Exercise goal - Copy each line below that contains "agent".

Recorded information -
▶

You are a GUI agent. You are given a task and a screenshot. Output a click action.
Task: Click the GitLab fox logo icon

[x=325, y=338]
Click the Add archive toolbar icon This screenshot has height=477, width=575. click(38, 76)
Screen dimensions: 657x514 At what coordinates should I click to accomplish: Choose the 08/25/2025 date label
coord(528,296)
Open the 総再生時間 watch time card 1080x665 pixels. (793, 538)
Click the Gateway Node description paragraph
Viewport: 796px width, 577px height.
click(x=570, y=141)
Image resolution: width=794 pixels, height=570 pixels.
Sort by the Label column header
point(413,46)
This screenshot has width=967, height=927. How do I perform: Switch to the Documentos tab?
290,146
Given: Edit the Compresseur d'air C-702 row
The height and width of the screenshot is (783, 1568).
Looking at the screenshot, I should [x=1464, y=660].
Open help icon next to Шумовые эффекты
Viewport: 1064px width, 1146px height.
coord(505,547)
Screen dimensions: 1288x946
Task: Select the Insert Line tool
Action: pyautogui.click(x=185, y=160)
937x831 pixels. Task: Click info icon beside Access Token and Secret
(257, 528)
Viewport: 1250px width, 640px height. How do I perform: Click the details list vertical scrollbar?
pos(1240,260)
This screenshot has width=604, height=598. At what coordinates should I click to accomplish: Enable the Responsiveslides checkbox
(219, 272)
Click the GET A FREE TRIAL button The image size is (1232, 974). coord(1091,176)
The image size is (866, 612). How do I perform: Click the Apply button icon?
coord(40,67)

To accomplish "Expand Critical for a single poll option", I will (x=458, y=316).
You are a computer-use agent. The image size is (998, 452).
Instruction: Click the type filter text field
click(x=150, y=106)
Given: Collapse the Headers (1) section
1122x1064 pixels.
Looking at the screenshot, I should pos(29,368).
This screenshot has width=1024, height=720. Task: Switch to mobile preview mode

◀

Answer below -
You are a GUI agent. You are given a task and a screenshot. Output a click action.
You are a computer-use agent. The image size is (998, 452).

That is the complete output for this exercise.